What comes back must be the data itself, retyped exactly.
Task input: Begin
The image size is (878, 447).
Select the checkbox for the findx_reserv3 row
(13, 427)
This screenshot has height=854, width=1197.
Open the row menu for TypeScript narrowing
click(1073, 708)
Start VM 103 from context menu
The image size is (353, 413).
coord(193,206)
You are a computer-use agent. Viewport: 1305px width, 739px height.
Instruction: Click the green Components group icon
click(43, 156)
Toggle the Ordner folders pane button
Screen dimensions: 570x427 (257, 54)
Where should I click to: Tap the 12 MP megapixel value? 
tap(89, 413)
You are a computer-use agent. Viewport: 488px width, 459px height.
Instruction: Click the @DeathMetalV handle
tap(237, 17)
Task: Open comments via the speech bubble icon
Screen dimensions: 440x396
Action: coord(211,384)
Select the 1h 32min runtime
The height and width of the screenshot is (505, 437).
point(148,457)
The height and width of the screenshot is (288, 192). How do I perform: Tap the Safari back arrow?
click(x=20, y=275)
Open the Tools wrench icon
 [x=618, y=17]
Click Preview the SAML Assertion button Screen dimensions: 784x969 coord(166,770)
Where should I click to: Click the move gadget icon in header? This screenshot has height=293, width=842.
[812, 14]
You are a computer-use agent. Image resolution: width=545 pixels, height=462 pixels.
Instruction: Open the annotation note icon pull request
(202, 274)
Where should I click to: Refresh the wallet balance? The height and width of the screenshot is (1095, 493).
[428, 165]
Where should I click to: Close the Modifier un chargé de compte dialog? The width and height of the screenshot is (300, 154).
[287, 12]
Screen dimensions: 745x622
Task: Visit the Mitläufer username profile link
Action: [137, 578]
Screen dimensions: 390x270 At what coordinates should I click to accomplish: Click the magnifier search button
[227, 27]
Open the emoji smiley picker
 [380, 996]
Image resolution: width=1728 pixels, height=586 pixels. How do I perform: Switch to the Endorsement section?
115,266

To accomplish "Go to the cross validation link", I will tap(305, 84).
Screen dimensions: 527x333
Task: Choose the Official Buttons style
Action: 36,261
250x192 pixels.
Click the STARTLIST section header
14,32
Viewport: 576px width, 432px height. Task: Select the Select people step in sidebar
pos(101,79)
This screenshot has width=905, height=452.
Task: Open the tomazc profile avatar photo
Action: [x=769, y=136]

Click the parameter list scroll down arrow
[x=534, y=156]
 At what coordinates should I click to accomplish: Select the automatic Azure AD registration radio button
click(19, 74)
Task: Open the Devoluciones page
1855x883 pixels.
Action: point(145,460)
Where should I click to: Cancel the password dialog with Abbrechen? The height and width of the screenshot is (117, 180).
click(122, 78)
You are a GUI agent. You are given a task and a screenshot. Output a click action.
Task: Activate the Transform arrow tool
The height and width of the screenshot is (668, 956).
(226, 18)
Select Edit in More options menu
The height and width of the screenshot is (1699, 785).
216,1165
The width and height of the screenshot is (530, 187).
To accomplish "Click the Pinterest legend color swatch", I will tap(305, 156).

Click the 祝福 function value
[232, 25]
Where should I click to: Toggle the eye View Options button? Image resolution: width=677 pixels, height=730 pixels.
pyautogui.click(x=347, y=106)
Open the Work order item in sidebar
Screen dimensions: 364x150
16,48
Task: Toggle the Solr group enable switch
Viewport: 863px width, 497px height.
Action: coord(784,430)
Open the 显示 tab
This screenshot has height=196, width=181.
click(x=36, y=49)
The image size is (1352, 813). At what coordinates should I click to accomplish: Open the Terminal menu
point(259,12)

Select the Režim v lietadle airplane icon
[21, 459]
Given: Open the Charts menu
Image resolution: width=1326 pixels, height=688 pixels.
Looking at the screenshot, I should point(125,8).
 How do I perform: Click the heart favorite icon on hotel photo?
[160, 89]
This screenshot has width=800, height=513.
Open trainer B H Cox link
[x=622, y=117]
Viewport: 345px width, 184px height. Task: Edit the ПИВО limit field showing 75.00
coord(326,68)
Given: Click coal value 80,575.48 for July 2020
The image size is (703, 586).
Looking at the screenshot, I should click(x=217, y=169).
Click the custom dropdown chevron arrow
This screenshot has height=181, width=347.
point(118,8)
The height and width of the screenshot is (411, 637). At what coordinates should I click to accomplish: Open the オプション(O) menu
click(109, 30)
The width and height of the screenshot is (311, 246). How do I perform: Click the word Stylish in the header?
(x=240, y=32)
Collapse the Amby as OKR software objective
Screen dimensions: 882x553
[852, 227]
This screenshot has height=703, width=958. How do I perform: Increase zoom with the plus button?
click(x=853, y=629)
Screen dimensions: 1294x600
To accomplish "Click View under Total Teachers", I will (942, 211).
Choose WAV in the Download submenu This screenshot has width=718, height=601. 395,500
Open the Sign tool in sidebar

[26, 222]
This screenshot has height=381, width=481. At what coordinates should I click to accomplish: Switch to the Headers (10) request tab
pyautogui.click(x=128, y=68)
Task input: End
_Output_
The image size is (878, 447).
Select the checkbox for the findx_reserv3 row
(13, 427)
This screenshot has height=854, width=1197.
Open the row menu for TypeScript narrowing
click(1073, 708)
Start VM 103 from context menu
The image size is (353, 413).
coord(193,206)
You are a computer-use agent. Viewport: 1305px width, 739px height.
Instruction: Click the green Components group icon
click(43, 156)
Toggle the Ordner folders pane button
Screen dimensions: 570x427 (257, 54)
Where should I click to: Tap the 12 MP megapixel value? 
tap(89, 413)
You are a computer-use agent. Viewport: 488px width, 459px height.
Instruction: Click the @DeathMetalV handle
tap(237, 17)
Task: Open comments via the speech bubble icon
Screen dimensions: 440x396
Action: coord(211,384)
Select the 1h 32min runtime
The height and width of the screenshot is (505, 437).
point(148,457)
The height and width of the screenshot is (288, 192). How do I perform: Tap the Safari back arrow?
click(x=20, y=275)
Open the Tools wrench icon
 [x=618, y=17]
Click Preview the SAML Assertion button Screen dimensions: 784x969 coord(166,770)
Where should I click to: Click the move gadget icon in header? This screenshot has height=293, width=842.
[812, 14]
You are a computer-use agent. Image resolution: width=545 pixels, height=462 pixels.
Instruction: Open the annotation note icon pull request
(202, 274)
Where should I click to: Refresh the wallet balance? The height and width of the screenshot is (1095, 493).
[428, 165]
Where should I click to: Close the Modifier un chargé de compte dialog? The width and height of the screenshot is (300, 154).
[287, 12]
Screen dimensions: 745x622
Task: Visit the Mitläufer username profile link
Action: [137, 578]
Screen dimensions: 390x270 At what coordinates should I click to accomplish: Click the magnifier search button
[227, 27]
Open the emoji smiley picker
 [380, 996]
Image resolution: width=1728 pixels, height=586 pixels. How do I perform: Switch to the Endorsement section?
115,266

To accomplish "Go to the cross validation link", I will tap(305, 84).
Screen dimensions: 527x333
Task: Choose the Official Buttons style
Action: 36,261
250x192 pixels.
Click the STARTLIST section header
14,32
Viewport: 576px width, 432px height. Task: Select the Select people step in sidebar
pos(101,79)
This screenshot has width=905, height=452.
Task: Open the tomazc profile avatar photo
Action: [x=769, y=136]

Click the parameter list scroll down arrow
[x=534, y=156]
 At what coordinates should I click to accomplish: Select the automatic Azure AD registration radio button
click(19, 74)
Task: Open the Devoluciones page
1855x883 pixels.
Action: point(145,460)
Where should I click to: Cancel the password dialog with Abbrechen? The height and width of the screenshot is (117, 180).
click(122, 78)
You are a GUI agent. You are given a task and a screenshot. Output a click action.
Task: Activate the Transform arrow tool
The height and width of the screenshot is (668, 956).
(226, 18)
Select Edit in More options menu
The height and width of the screenshot is (1699, 785).
216,1165
The width and height of the screenshot is (530, 187).
To accomplish "Click the Pinterest legend color swatch", I will tap(305, 156).

Click the 祝福 function value
[232, 25]
Where should I click to: Toggle the eye View Options button? Image resolution: width=677 pixels, height=730 pixels.
pyautogui.click(x=347, y=106)
Open the Work order item in sidebar
Screen dimensions: 364x150
16,48
Task: Toggle the Solr group enable switch
Viewport: 863px width, 497px height.
Action: coord(784,430)
Open the 显示 tab
This screenshot has height=196, width=181.
click(x=36, y=49)
The image size is (1352, 813). At what coordinates should I click to accomplish: Open the Terminal menu
point(259,12)

Select the Režim v lietadle airplane icon
[21, 459]
Given: Open the Charts menu
Image resolution: width=1326 pixels, height=688 pixels.
Looking at the screenshot, I should point(125,8).
 How do I perform: Click the heart favorite icon on hotel photo?
[160, 89]
This screenshot has width=800, height=513.
Open trainer B H Cox link
[x=622, y=117]
Viewport: 345px width, 184px height. Task: Edit the ПИВО limit field showing 75.00
coord(326,68)
Given: Click coal value 80,575.48 for July 2020
The image size is (703, 586).
Looking at the screenshot, I should click(x=217, y=169).
Click the custom dropdown chevron arrow
This screenshot has height=181, width=347.
point(118,8)
The height and width of the screenshot is (411, 637). At what coordinates should I click to accomplish: Open the オプション(O) menu
click(109, 30)
The width and height of the screenshot is (311, 246). How do I perform: Click the word Stylish in the header?
(x=240, y=32)
Collapse the Amby as OKR software objective
Screen dimensions: 882x553
[852, 227]
This screenshot has height=703, width=958. How do I perform: Increase zoom with the plus button?
click(x=853, y=629)
Screen dimensions: 1294x600
To accomplish "Click View under Total Teachers", I will (942, 211).
Choose WAV in the Download submenu This screenshot has width=718, height=601. 395,500
Open the Sign tool in sidebar

[26, 222]
This screenshot has height=381, width=481. At what coordinates should I click to accomplish: Switch to the Headers (10) request tab
pyautogui.click(x=128, y=68)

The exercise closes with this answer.